April 8, 2013

Value is subjective (Macklemore & Ryan Lewis Thrift Shop Economics Remix / Parody)

On March 15, 2013, a student from Fayetteville State University produced a YouTube video entitled “Value is subjective (Macklemore & Ryan Lewis Thrift Shop Economics Remix / Parody).” The great concept this video refers to is the Austrian principle that value is subjective and exists within the minds of individuals. In the words of Ludwig Von Mises,  “All judgments of value are personal and subjective. There are no judgments of value other than those asserting I prefer, I like better, I wish.”

As quoted by the video:
“Value's what you think; it's not a black and white movie scene where cost of goods is linked to some predetermined utility Probably should've invested it, by now I would surely be Rich!!! But yo! I lack common sense! Value is subjective see Let's look of this objectively The cost of productivity Doesn't determine our utility It's our needs wants and abilities that we use as our guide Along with the diamond and water paradox that deals with supply”
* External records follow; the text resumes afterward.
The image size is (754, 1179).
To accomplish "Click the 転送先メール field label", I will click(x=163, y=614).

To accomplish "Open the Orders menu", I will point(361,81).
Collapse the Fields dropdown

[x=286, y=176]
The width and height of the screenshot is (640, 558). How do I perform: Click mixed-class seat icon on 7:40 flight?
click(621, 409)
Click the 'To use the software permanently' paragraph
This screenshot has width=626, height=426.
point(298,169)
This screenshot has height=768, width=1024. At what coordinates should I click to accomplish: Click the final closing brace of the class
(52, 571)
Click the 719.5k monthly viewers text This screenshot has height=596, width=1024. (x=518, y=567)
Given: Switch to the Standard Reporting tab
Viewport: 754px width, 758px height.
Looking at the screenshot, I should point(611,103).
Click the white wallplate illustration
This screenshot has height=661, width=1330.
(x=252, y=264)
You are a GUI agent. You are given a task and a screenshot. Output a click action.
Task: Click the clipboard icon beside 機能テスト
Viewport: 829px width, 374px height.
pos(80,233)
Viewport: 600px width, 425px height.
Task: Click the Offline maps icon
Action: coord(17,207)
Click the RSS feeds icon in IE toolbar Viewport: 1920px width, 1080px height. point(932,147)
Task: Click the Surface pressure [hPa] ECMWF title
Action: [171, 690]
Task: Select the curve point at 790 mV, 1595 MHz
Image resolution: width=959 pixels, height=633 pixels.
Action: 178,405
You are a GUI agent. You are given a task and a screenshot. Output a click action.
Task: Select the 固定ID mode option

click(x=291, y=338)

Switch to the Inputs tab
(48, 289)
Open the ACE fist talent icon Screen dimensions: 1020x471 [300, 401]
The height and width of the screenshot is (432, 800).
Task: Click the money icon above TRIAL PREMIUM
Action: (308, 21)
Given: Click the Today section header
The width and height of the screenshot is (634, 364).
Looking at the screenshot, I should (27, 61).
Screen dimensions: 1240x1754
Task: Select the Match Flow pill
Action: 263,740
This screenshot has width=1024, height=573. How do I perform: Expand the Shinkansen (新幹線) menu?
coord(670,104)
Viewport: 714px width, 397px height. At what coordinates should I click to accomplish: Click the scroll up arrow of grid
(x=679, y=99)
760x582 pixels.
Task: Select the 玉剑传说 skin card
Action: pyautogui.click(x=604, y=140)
This portion of the video is extremely correct. Given that value is subjective, it remains absurd to think that one can place a value on an object or thing (value is not intrinsic). It’s our needs, wants and abilities that we use as a guide. These are all interpersonal factors (within our minds) that are used to weight costs and benefits of ideas, products, services, and/or knowledge. All action employs scarce means to attain the most valued ends. The factors for which an actor decides to employ remain the highest valued factors relative to their preference. Individuals must determine subjectivity for his or herself whether she would benefit or suffer from an exchange. This preference can only be reflected in choices.

As the lyrics read, “$100 for a costume some may consider this senseless
I call that meeting a person's preference.
You call me back I'll give you a Menger reference”

The Menger reference he is speaking of is Carl Menger. Who first laid the groundwork for the Austrian principle of value. The satisfaction of a decision exists only in the mind of the actors. There is not a way to measure an increase or decrease in satisfaction; therefore, rendering any argument that goods have objective value void. If goods contained an intrinsic object value, then all goods would remain equal in value, thus eliminating the need for trade. When individuals exchange goods, the value of said good fails to transfer with the good. Individuals value objects not just by direct use, but by exchange value as well. This information may accurately be reflected in prices. 

The video accurately reflects this concept,
“The markets regarded for putting prices on target Matching people's needs with products at prices they should be bought at sucka You set the money right and they'd a bought that product from ya You charge too much and they'll stop buying products from ya”

Ludwig Von Mises states in Human Action, “In reality no food is valued solely for its nutritive power and no garment or house solely for the protection it affords against cold weather and rain…. the demand for goods is widely influenced by metaphysical, religious, and ethical considerations, by aesthetic value judgments, by customs, habits, prejudice, tradition, changing fashions, and many other things.” The curious task of economics is to reflect how little men really know. Value is simply a judgment, one that can only be measured by people. No external individual could possibly have enough economic knowledge to control the value of a good, let alone a government or group of people.